Last year i froze the plow pump on my plow truck. Because we are often busy in the fall, I try to do all the plow maintmance in late August. Well last winter i changed the fluid in my plow pump. It was on my personal truck, so i store the plow at my house say august - april. Anyways i took the lift frame to my basement, where it sat for to novemeber. In November i put it on my tuck, the plow worked fine, untill the temp was -4 one morning. Anyways I could hear the ice going through the pump, and though the pump was junk, so i bought a new E-60H. Turns out, from the pump sitting in the basesment water got into the pump, and that was why it froze, even though i changed the fluid in August.

So two things, keep your plow pumps out of the basement. The second thing is, the Meyer Service Manual states that 2 ounces of Methanol can be used to remove the ice, and prevent ice build up.

My old E-60 H now powers my pull plow. Only i did have to replace the pressure relief valve. The ice build up caused the valve to expand, and fail.

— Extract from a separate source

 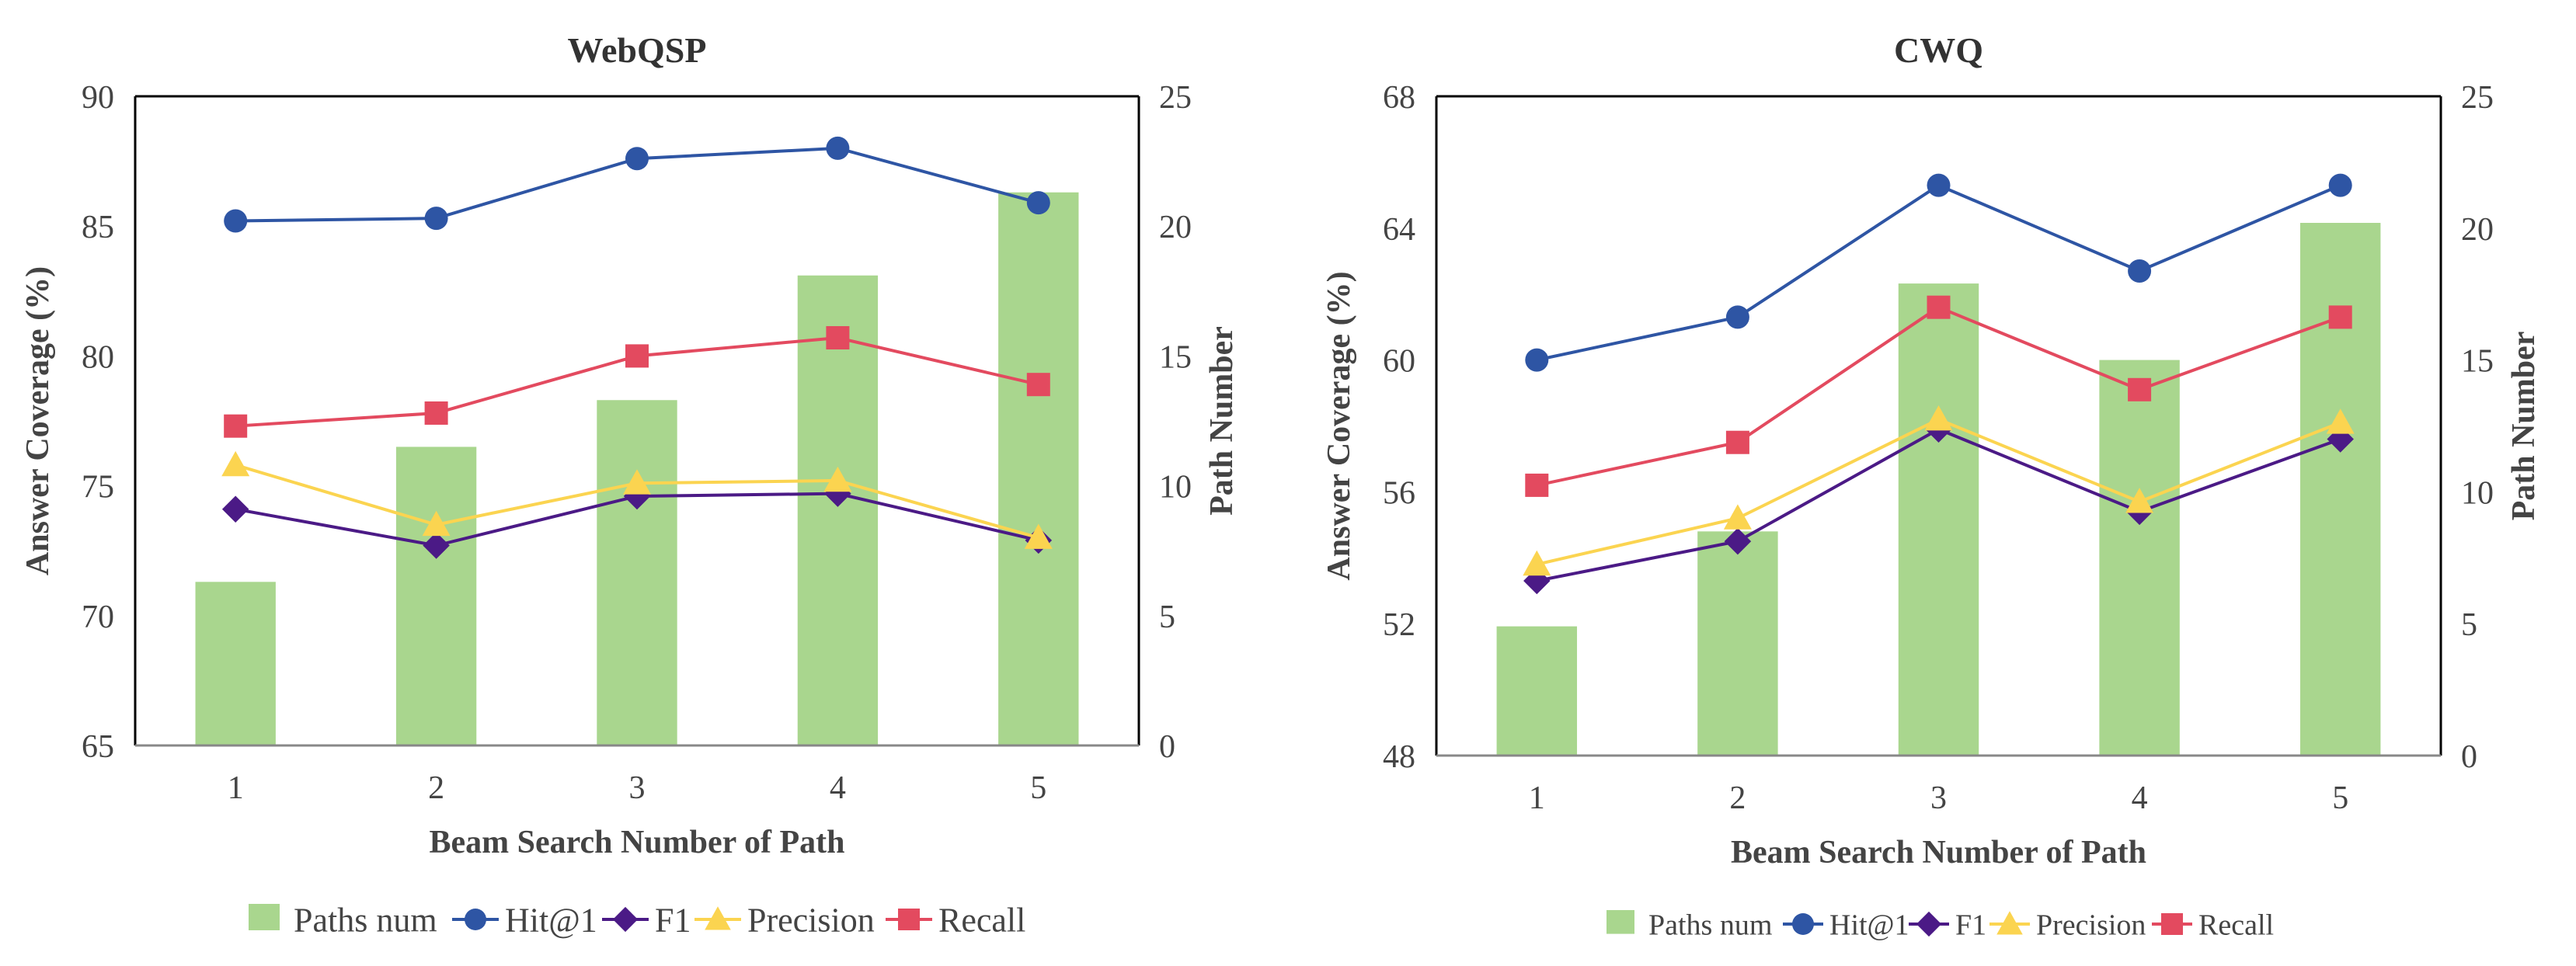 I want to click on chart-title: WebQSP, so click(x=638, y=50).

Just thought i would tell you guys this, with the colder temps on the way. I am not blowing off steam again, or crying my eyes out.

Geoff


----------



## Lou (Jan 1, 2000)

Geoff, good tip...couldn't find the methanol reference in tmy meyer manual...but sounds good to me.....just wonder if they may be any corrosive effects....have you experienced or heard of any////


----------



## GeoffD (Dec 21, 1999)

Its not in the owner's manual. It can be found in the service manual. I would urge everyone to buy the service manual it only 5 bucks. You can get them from central parts or angelos. It shows how to fix any part of a meyer pump. I haven't used it yet this year, but i wouldn't think it would cause a problem. My guess it that methnol would cause the ice to melt and water to evaporate.

Geoff


----------



## Guest (Jan 14, 2000)

Geoff,
To quote that same book...

"POST SEASON MAINTENANCE
Use only meyer Hydraulic Fluid M-1 or equal.
Meyer Hydraulic Fluid M-1 is a specially formulated mineral oil which maintains an almost constant viscosity from normal to sub zero temperatures. Because it remains free flowing at extremely low temperatures, the performance and effeciency are not affected.

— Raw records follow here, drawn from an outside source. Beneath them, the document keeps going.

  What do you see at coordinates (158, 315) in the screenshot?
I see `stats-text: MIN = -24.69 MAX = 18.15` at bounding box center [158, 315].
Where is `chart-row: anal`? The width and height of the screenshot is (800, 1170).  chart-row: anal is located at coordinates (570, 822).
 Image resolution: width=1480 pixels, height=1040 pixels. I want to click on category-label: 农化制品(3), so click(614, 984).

Meyer Hydraulic Fluid M-1 also contains an additive which neutralizes moisture accumulating in the fluid due to condensation. It is effective for a maximum of one years use. Two ounces of methanol can be added to prevent ice up in emergencies.

NOTE: Meyer Products will not be liable for damages resulting from the use of inferior or other fluids, or oils."

I'll stick with kerosene for cleaning, and Meyer M-1 fluid thanks. If ice in the lines is a problem, there's a leak somewhere that needs fixing, or you are learning the hard lesson of changing your fluid regularly. remember, where fluid leaks out, water gets sucked in. As far as thawing things out, a propane torch is great for frozen couplers. Good for frozen locks on old trucks like mine too!
Guess it would thaw frozen lines at a safe distance, of course.

~Chuck

----------
Chuck's Chevy Truck Pages - Snowplowing Central
http://members.aol.com/csmith669/plowcentral.html


----------



## GeoffD (Dec 21, 1999)

Chuck you are correct.

My second major point is, don't store a pump in the basement after the oil has been changed, thats what caused my ice. After storing them all in the shop, no problems today and it was cold.

I guess maine will see some snow on saturday night and or sunday. I guess i will be on the road for a while.

Geoff


----------